I speak to corporate people in direct selling companies all the time who have mixed feelings when it comes to direct sellers in their sales forces using social media. Now you shouldn’t take this personally. You may be very capable of the balance required to effectively book, sell, and recruit while still developing leads online. But not everyone does. And nothing terrifies corporate folks more than the image of the entire sales force spending the entire day in front of the computer, never selling a thing or recruiting anyone.
Maybe you can relate to this. I’ve heard the same thing from leaders in the field. So how do you make sure you avoid this, and keep social media in perspective? Here are some tips:
- Make sure that at least 90% of your business time is spent on income-producing activities. This means opportunity interviews, parties (if you’re party plan) or one-on-one sales appointments, follow-up calls, etc. The activities that directly result in more income for your business. Don’t neglect your business for the sake of the more fun activity of social media. And yes, your social media activities CAN lead to income, but it’s not a direct correlation usually, and so you need to focus on activities that bring immediate income first.
- Set a timer. We all know how the social media time suck works. We sit down to do one or two specific activities, and the next thing we know, 3 hours have passed. Do yourself a favor: Write down what you plan to accomplish before you start, give yourself a time limit, and set a timer. When the timer goes off, work on something else that produces income.

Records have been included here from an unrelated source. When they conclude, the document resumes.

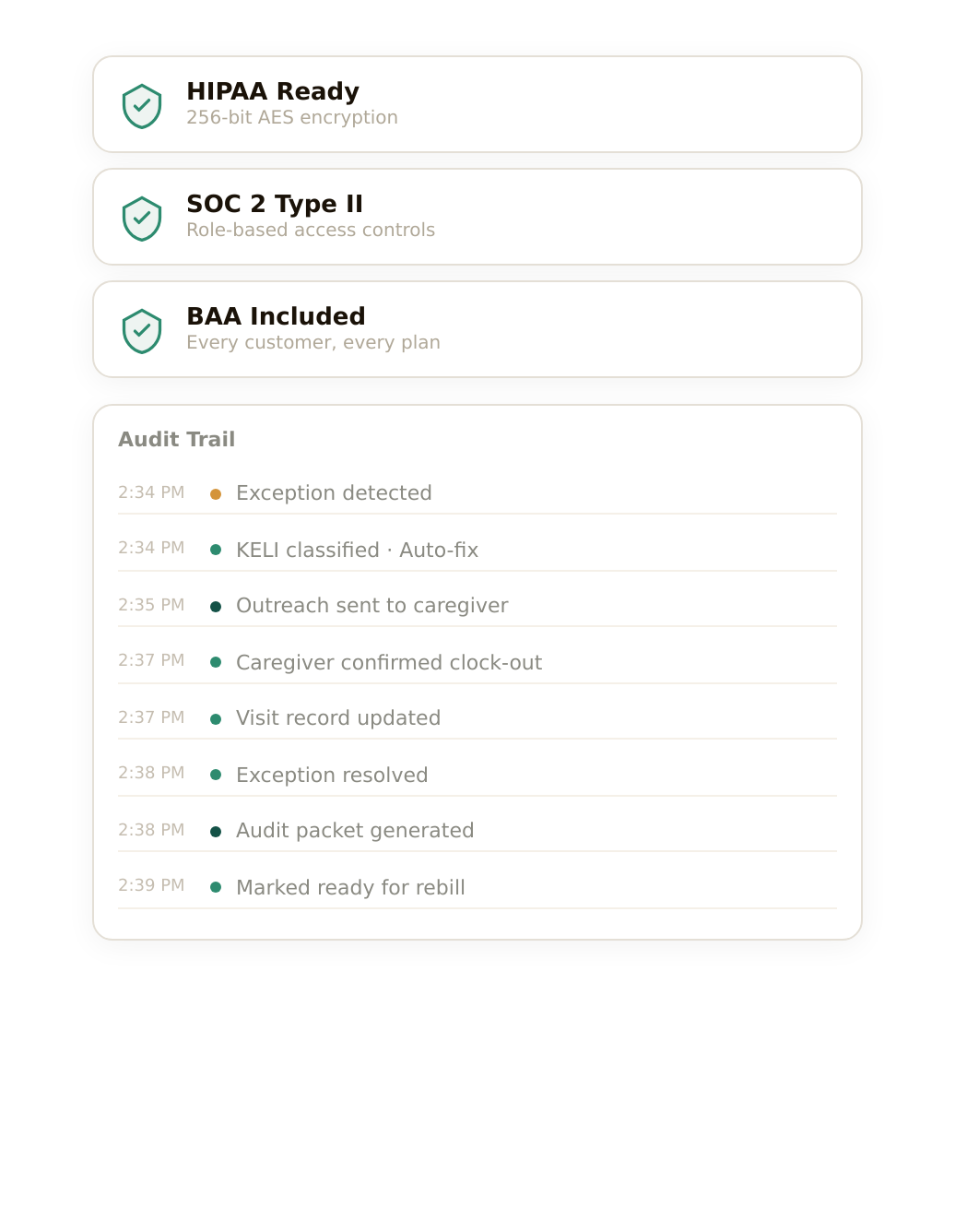Open the HIPAA Ready card title

point(273,91)
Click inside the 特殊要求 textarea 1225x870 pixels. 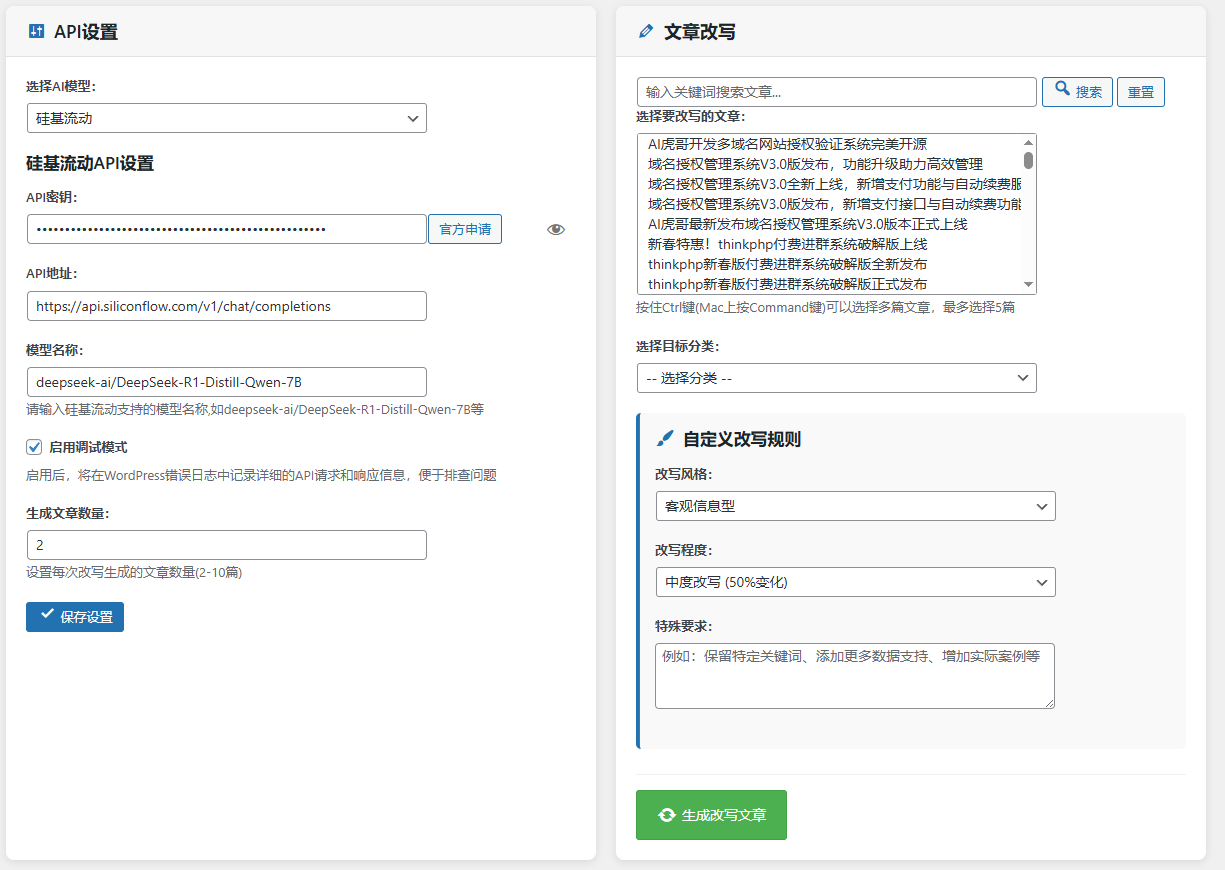[x=855, y=676]
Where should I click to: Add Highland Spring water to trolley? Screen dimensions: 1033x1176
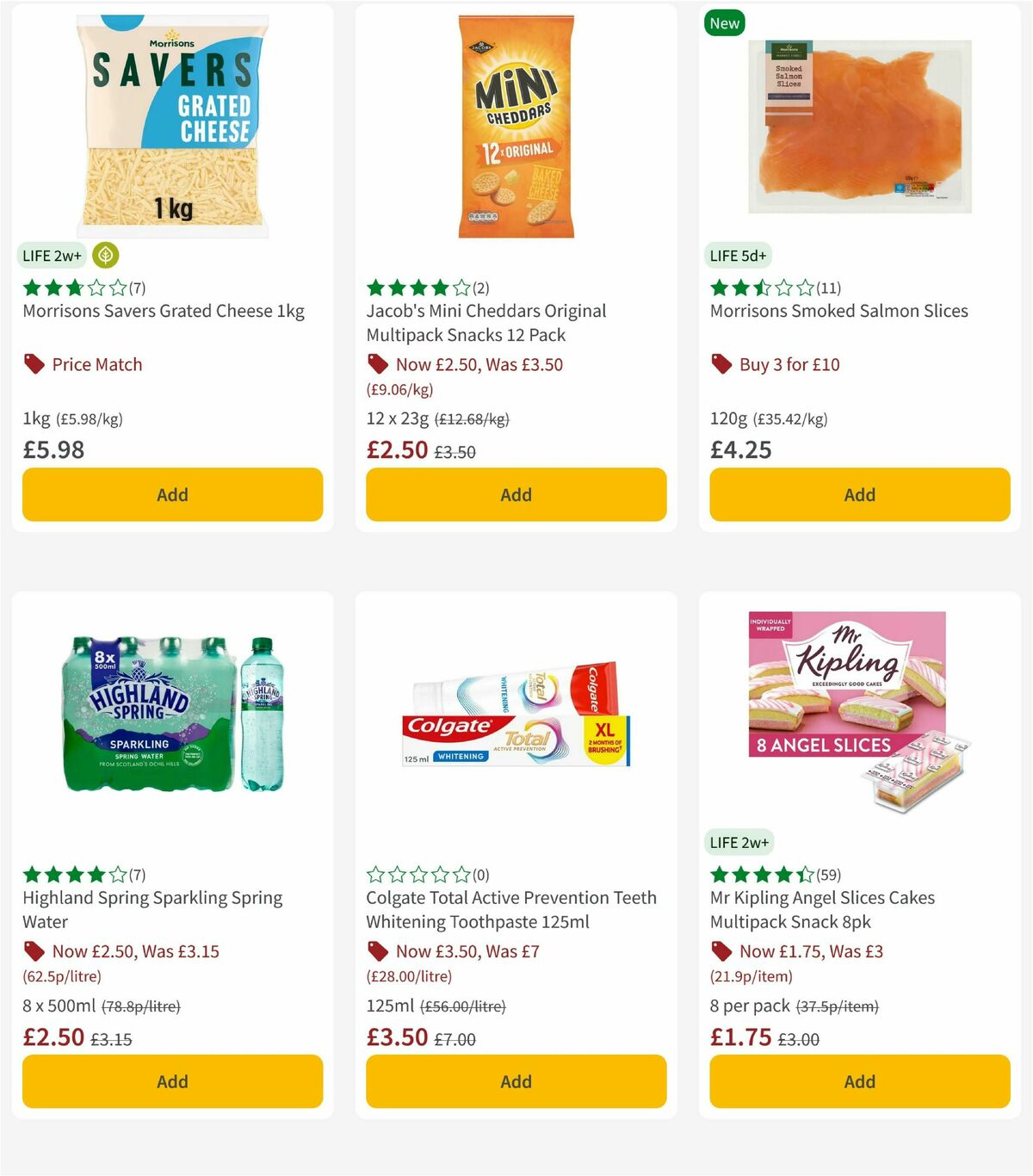[172, 1081]
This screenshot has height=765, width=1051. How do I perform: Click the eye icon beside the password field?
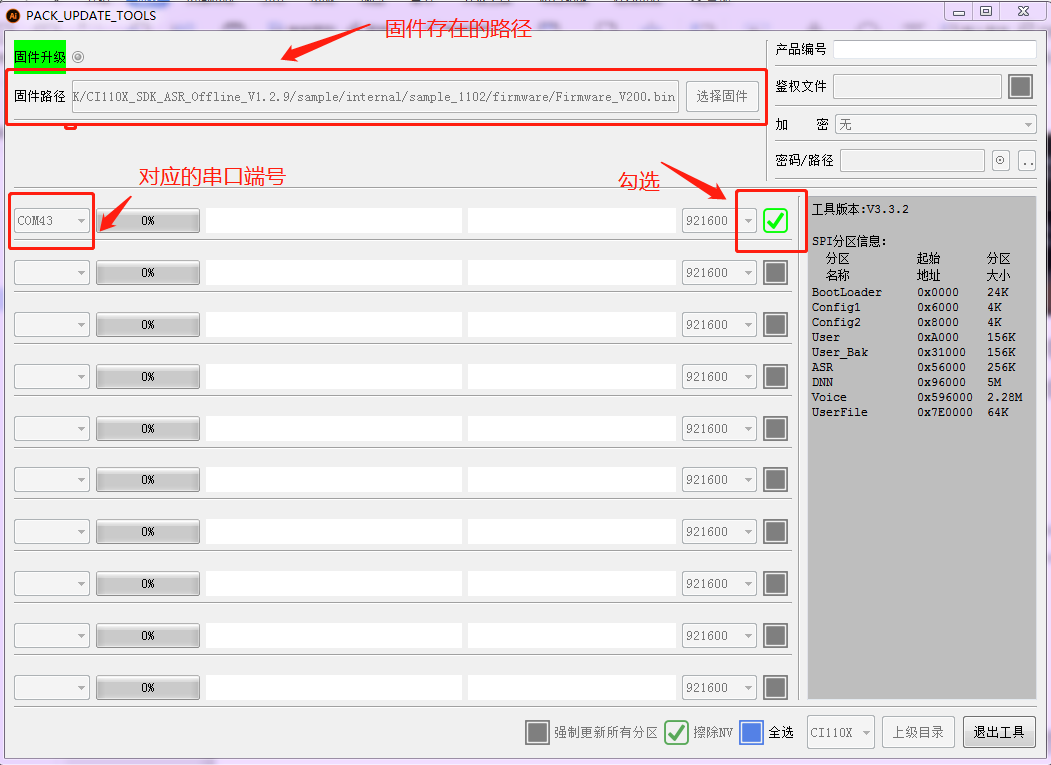(1001, 161)
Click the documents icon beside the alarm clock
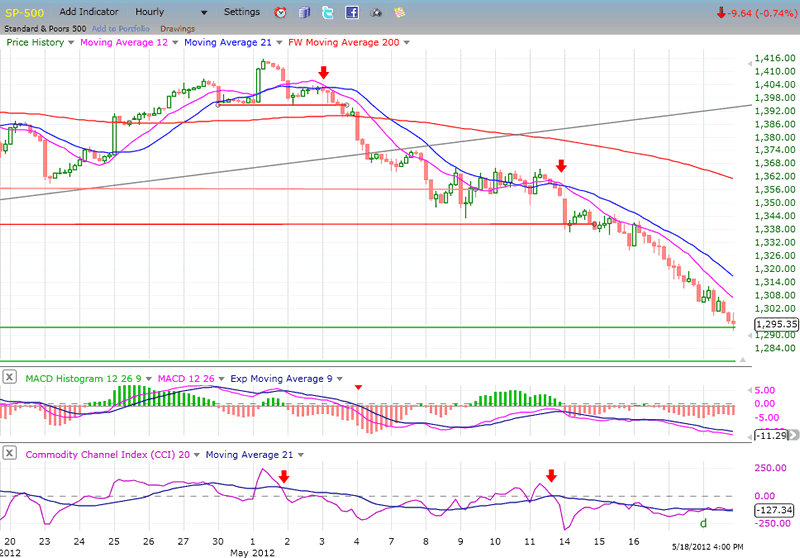Image resolution: width=800 pixels, height=558 pixels. pyautogui.click(x=304, y=13)
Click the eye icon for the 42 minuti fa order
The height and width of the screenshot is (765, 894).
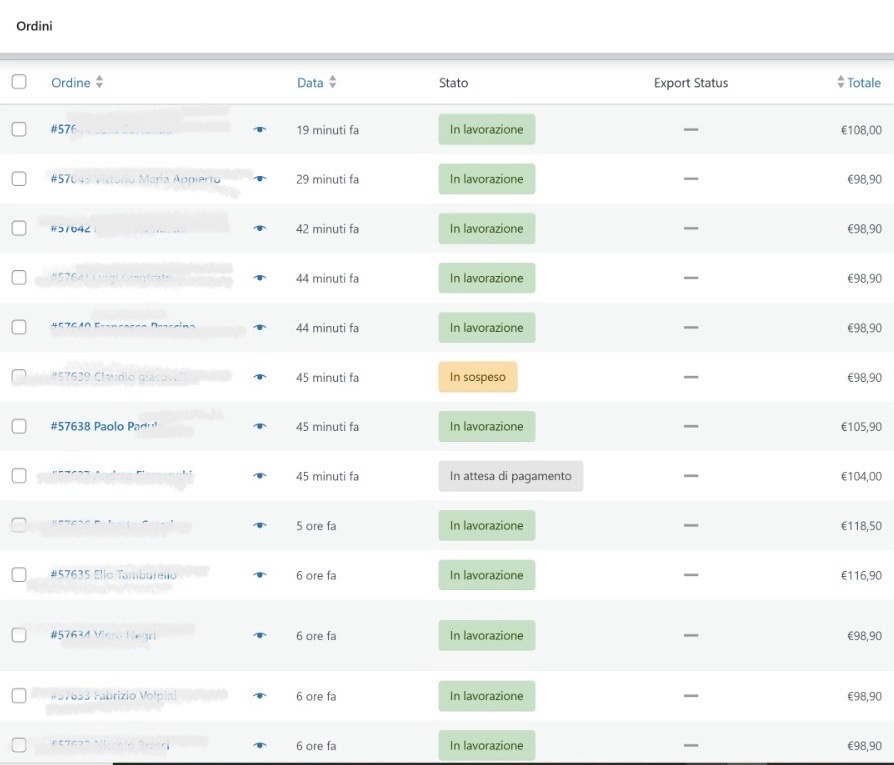(260, 229)
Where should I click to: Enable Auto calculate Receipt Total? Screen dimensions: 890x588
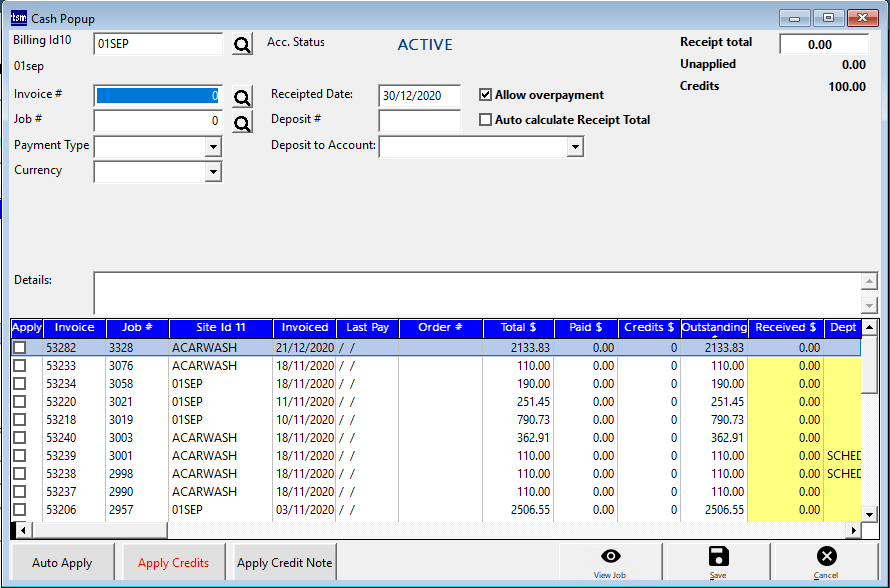[486, 120]
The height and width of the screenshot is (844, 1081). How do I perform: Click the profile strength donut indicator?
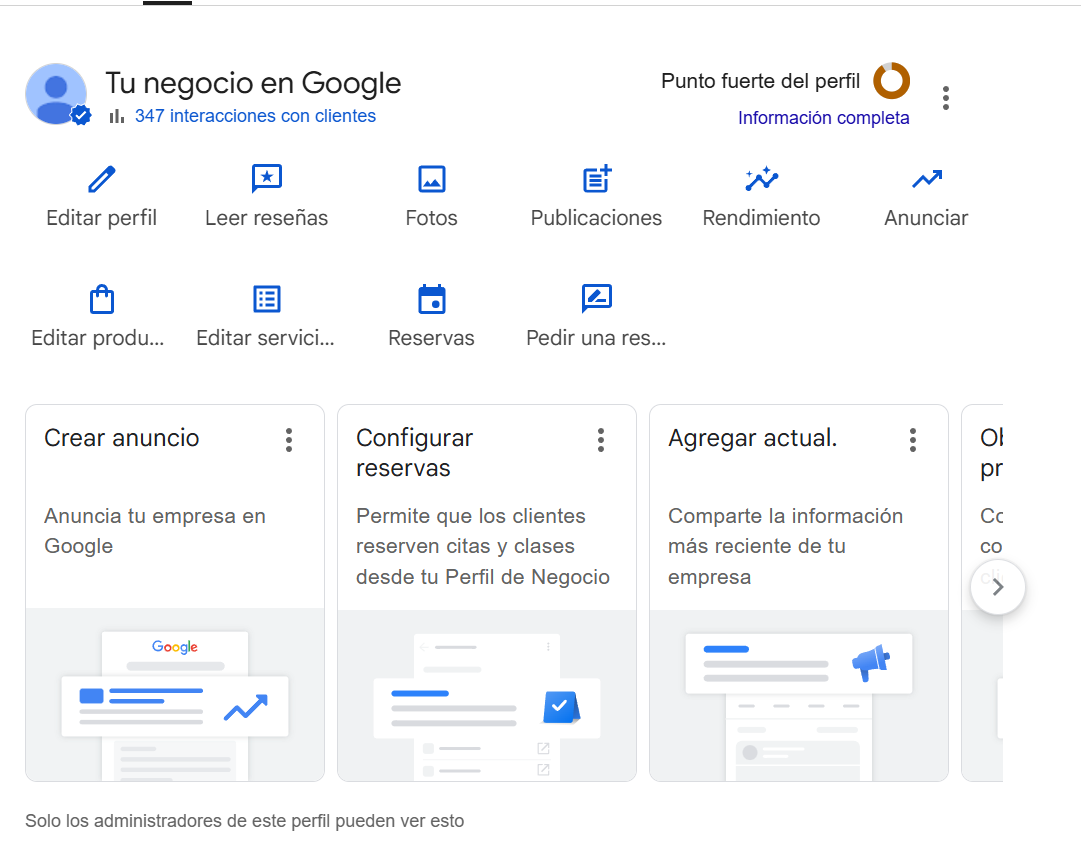(x=891, y=81)
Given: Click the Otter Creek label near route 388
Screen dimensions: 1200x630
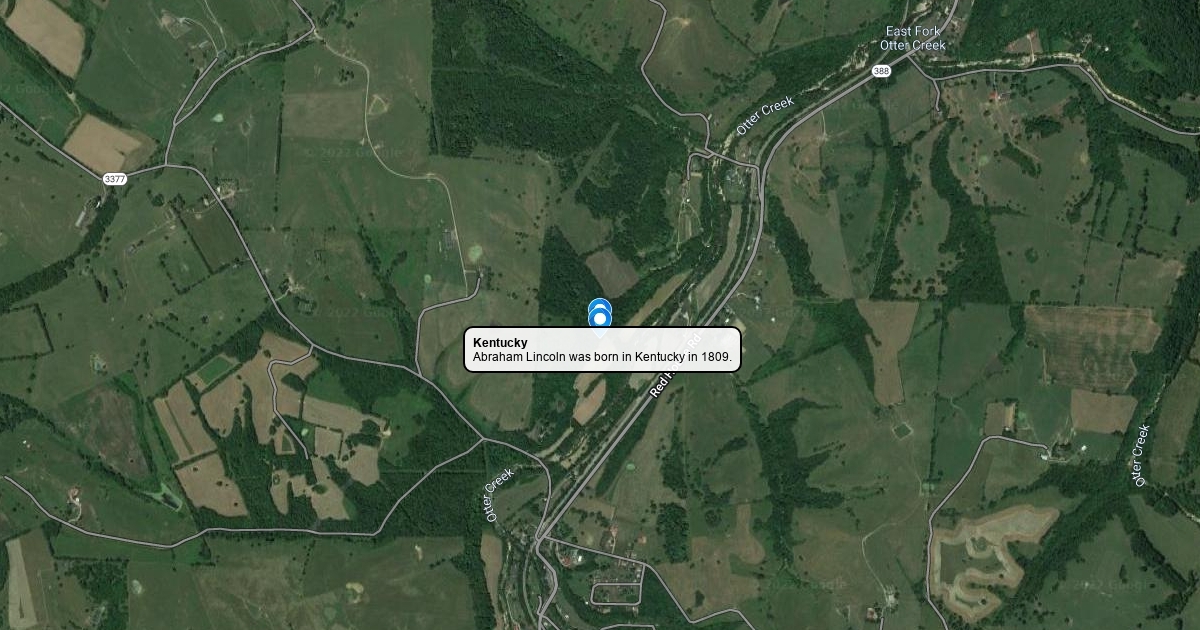Looking at the screenshot, I should coord(765,116).
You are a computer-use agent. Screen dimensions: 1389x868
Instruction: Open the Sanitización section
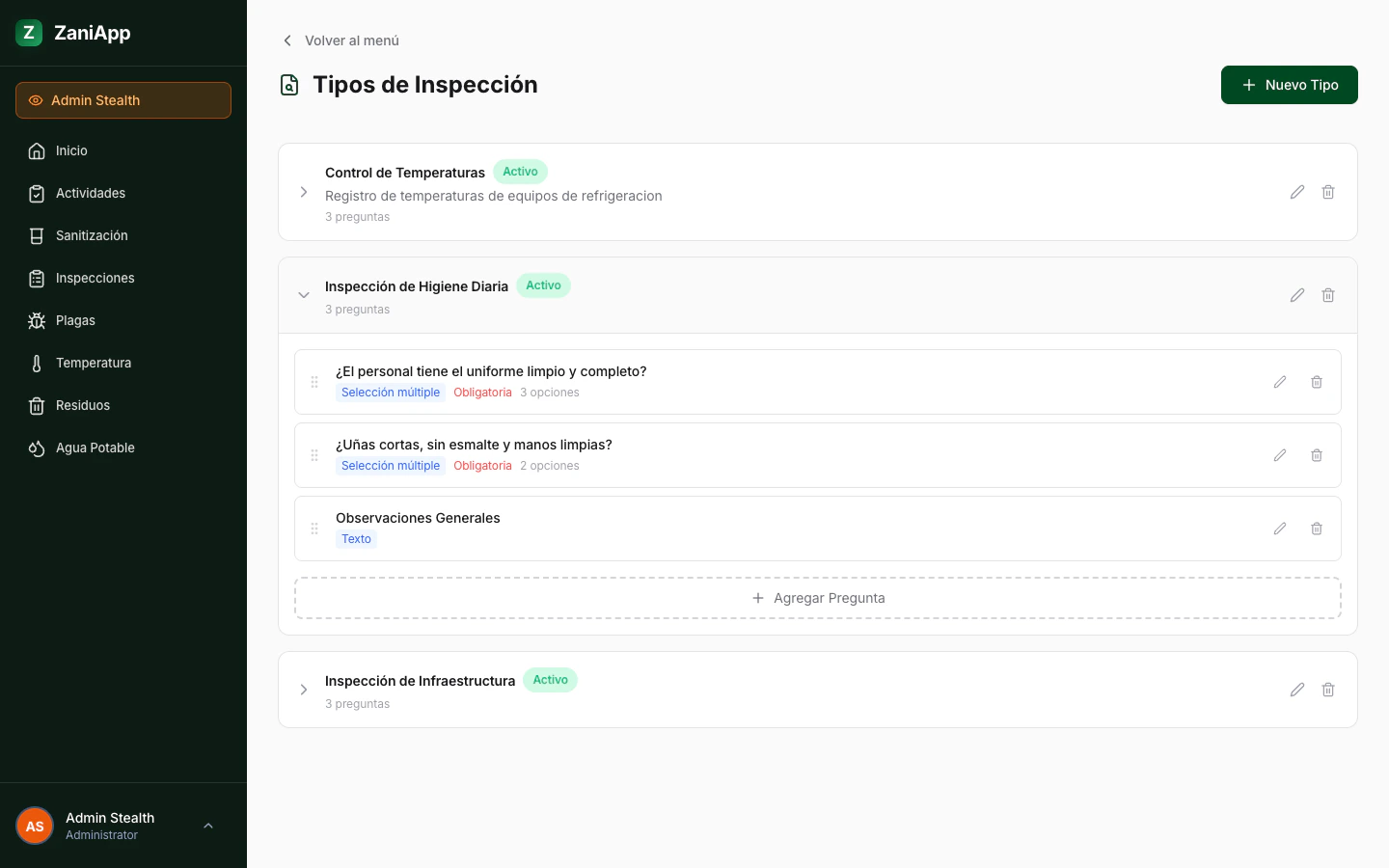click(92, 235)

- Limit your networks. It is not realistic for you to think you can participate in a vast number of social networks, and still get anything done in your business. Choose one or two networks to start, and really invest in them. The depth of the relationships you build will be much better in the long term than if you spread yourself too thin.
- TALK to at least 3 people about your business every day. As in, voice to voice, face to face. Not online chat. Personal contact makes a big difference in our ability to do business with people. A good way to check yourself is to make sure that you’re giving plenty of time to the one-on-one contacts that lead to success.
- Hold at least one sales event every week. Are you in business or aren’t you? If you are, then you need to be selling. If you develop the discipline to hold either a party or 5 one-on-one sales appointments every single week, this will do more for your ability to make money than anything else you can do. It will increase your personal volume. It will lead to more recruits. Sure, social media can help you find those prospects for your events. But the in-person process of selling is the ultimate goal, and that is where you’ll make the bulk of your income.
Don’t let social media tools keep you from the path of profitability. You must strike a balance if you wish to be successful. Social media can support your income-producing activities, but you still need to get on the phone and meet with people in person.